Dans les années 1970, il lance la politique de recours à l’authenticité, un vaste programme idéologique visant à promouvoir la culture et l’identité africaine. Le pays devient le Zaïre, Léopoldville est rebaptisée Kinshasa, et les Congolais sont encouragés à abandonner leurs prénoms occidentaux au profit de noms africains.

Mobutu lui-même adopte le nom de Mobutu Sese Seko Kuku Ngbendu wa Za Banga, que l’on traduit par : « le tout-puissant guerrier qui, par son endurance et sa volonté inflexible, ira de conquête en conquête en laissant le feu derrière lui ».
Cette politique, saluée à ses débuts, s’accompagne cependant d’une personnalisation extrême du pouvoir, d’une répression politique et d’une corruption institutionnalisée.


Entre stabilité et dérive économique

Le régime mobutiste a offert au Zaïre une certaine stabilité politique durant les premières années, évitant la désintégration du pays après les crises de l’indépendance. Mais cette stabilité s’est construite au prix d’un affaiblissement économique.
Malgré d’immenses ressources naturelles, l’économie zaïroise s’effondre progressivement, minée par la mauvaise gouvernance et le clientélisme. Mobutu est accusé d’avoir amassé une fortune colossale à l’étranger, tandis que la majorité de la population sombrait dans la pauvreté.

Dans les années 1990, face aux pressions internes et internationales, il accepte d’introduire le multipartisme. Toutefois, les promesses de transition démocratique s’enlisent dans des manœuvres politiques et des violences, plongeant le pays dans une crise prolongée.


La chute et l’exil

Affaibli par la maladie et isolé diplomatiquement, Mobutu voit son pouvoir vaciller à partir de 1996. La rébellion menée par Laurent-Désiré Kabila, soutenue par le Rwanda et l’Ouganda, progresse rapidement.
En mai 1997, Mobutu quitte le pays alors que les troupes de l’Alliance des Forces Démocratiques pour la Libération (AFDL) entrent à Kinshasa.

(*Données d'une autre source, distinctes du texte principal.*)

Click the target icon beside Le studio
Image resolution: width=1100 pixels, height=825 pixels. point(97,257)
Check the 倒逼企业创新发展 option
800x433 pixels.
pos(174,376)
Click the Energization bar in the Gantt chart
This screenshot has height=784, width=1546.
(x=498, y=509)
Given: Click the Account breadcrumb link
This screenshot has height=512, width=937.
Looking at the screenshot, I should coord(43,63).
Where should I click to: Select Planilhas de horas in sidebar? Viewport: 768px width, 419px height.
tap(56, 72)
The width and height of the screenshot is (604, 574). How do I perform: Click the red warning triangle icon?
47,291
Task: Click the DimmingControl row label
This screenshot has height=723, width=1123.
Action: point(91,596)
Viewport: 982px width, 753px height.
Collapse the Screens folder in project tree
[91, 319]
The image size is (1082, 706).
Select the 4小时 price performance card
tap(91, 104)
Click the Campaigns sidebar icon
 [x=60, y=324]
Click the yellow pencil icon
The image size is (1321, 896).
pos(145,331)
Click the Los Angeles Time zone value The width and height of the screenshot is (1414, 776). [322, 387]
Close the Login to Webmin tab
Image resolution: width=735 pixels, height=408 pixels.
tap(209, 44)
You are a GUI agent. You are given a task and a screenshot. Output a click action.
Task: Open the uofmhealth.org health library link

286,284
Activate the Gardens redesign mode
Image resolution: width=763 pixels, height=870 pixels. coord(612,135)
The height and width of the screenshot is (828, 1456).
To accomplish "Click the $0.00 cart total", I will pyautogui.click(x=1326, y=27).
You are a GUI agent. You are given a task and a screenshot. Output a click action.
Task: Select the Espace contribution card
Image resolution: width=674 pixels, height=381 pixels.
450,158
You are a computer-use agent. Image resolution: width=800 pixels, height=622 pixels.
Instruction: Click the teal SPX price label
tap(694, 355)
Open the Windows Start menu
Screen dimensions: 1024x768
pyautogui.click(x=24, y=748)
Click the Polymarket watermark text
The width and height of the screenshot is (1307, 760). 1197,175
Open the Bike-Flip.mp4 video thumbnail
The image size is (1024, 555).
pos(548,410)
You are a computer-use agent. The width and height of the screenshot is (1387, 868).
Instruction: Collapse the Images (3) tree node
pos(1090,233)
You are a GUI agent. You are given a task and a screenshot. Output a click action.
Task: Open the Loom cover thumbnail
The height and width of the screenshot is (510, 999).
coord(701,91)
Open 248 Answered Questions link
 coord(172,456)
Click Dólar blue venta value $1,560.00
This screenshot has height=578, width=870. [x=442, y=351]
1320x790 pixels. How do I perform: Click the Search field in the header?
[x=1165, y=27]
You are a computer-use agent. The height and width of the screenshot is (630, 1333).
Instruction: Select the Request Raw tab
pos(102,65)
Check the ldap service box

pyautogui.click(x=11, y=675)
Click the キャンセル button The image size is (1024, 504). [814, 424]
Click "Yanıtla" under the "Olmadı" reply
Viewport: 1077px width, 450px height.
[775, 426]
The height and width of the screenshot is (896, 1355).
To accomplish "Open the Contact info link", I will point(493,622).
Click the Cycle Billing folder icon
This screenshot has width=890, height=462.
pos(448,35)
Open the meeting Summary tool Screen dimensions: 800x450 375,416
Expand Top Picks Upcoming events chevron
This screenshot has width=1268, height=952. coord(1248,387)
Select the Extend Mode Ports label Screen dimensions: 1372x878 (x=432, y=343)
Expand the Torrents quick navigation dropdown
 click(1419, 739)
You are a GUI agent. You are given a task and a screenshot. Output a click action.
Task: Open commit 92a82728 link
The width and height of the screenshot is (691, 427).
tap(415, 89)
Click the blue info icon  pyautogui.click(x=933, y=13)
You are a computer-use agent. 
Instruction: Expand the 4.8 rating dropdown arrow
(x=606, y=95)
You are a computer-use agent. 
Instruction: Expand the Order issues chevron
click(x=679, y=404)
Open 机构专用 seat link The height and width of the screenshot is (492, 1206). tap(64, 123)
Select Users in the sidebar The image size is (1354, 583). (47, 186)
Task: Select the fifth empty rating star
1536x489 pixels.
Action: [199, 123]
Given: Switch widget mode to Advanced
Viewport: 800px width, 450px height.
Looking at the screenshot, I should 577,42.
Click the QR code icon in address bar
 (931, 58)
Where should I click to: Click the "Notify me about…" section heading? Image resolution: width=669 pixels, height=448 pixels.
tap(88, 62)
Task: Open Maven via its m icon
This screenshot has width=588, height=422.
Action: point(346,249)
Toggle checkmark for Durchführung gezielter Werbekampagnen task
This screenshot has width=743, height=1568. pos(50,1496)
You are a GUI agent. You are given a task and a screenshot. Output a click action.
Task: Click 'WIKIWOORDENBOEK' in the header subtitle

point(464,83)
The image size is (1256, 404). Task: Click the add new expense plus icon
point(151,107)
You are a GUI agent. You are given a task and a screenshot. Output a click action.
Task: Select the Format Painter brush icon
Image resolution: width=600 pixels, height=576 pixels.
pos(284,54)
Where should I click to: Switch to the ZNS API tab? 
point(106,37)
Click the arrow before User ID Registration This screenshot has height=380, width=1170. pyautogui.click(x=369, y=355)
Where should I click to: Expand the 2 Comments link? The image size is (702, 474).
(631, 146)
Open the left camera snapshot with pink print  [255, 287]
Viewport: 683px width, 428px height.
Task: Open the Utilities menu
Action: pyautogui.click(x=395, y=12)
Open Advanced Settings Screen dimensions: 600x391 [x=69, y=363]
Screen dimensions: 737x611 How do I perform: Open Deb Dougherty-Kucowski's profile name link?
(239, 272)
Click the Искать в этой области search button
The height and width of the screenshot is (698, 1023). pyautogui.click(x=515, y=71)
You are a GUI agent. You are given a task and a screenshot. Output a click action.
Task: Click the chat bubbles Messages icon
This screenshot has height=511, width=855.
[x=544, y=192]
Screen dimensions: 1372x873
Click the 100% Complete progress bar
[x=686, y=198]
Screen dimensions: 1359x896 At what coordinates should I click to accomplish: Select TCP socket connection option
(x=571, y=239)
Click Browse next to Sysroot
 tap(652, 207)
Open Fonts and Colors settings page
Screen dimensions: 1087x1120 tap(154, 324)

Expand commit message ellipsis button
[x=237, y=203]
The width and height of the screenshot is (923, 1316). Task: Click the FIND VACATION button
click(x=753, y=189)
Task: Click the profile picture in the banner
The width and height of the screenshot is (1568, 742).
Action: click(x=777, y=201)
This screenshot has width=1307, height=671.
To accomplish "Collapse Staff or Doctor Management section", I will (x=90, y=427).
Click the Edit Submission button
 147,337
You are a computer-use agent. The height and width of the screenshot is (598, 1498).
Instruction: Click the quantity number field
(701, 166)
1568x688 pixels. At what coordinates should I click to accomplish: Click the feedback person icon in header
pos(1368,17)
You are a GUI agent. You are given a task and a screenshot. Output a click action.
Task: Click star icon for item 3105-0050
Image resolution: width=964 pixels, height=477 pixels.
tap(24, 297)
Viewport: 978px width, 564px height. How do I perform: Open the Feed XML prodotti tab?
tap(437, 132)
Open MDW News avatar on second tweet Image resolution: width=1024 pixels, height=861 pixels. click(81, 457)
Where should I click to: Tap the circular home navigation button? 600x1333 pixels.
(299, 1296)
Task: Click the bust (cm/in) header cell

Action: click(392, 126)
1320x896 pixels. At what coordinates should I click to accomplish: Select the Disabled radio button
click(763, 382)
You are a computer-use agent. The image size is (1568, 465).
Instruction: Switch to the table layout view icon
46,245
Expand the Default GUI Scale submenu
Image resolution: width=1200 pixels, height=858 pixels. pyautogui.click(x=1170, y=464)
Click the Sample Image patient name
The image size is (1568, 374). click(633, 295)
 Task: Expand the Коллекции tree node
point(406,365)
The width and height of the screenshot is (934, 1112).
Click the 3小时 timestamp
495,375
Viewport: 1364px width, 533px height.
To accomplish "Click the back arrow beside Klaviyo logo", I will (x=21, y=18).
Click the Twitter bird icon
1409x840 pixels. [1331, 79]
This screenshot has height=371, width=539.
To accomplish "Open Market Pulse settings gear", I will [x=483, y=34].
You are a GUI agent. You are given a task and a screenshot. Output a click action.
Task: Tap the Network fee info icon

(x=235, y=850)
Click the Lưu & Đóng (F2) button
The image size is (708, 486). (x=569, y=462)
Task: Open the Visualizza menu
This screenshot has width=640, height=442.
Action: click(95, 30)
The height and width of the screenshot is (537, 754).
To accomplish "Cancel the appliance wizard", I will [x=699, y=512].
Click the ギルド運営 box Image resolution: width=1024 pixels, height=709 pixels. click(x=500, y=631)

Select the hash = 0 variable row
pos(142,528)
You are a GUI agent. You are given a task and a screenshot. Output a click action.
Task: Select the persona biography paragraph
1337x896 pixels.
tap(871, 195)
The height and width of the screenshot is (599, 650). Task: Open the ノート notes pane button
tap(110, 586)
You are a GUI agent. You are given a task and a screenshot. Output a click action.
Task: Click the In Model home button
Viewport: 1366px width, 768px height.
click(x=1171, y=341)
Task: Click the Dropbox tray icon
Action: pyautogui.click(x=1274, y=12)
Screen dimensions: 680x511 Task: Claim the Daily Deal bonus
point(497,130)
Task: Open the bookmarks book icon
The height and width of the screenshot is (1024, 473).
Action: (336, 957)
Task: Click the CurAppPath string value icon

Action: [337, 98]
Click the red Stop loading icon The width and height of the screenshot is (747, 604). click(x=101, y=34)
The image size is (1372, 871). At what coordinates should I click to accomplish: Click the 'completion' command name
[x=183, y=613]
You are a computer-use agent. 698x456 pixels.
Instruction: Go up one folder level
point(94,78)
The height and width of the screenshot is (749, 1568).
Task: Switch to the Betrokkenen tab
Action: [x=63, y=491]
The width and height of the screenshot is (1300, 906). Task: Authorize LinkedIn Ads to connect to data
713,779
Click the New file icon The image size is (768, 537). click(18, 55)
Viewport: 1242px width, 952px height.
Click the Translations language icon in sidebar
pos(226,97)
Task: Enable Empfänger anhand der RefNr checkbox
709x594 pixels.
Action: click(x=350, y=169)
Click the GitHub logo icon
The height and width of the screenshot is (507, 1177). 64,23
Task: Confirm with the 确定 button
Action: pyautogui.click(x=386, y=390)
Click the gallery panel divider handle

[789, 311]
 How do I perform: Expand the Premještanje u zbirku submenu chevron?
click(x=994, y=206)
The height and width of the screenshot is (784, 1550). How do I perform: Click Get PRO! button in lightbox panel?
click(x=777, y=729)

Il trouve refuge au Maroc, où il décède le 7 septembre 1997, des suites d’un cancer de la prostate.


Héritage contrasté

L’héritage de Mobutu demeure l’un des plus complexes de l’histoire congolaise. D’un côté, il a su maintenir l’unité nationale et promouvoir une identité culturelle forte. De l’autre, son régime autoritaire et la corruption endémique qu’il a engendrée ont laissé un pays affaibli, économiquement exsangue et politiquement fragmenté.

Les guerres qui ont suivi sa chute, souvent qualifiées de « guerres du Congo », ont fait des millions de victimes et révélé les fractures profondes laissées par trois décennies de mobutisme.


Un devoir de mémoire

Se souvenir de Mobutu Sese Seko, c’est revisiter une page essentielle de l’histoire du Congo. C’est aussi interroger les liens entre pouvoir, leadership et responsabilité.
Le devoir de mémoire consiste non seulement à rappeler les faits, mais aussi à tirer les leçons d’un passé complexe, afin de construire un avenir plus démocratique, équitable et durable pour la République démocratique du Congo.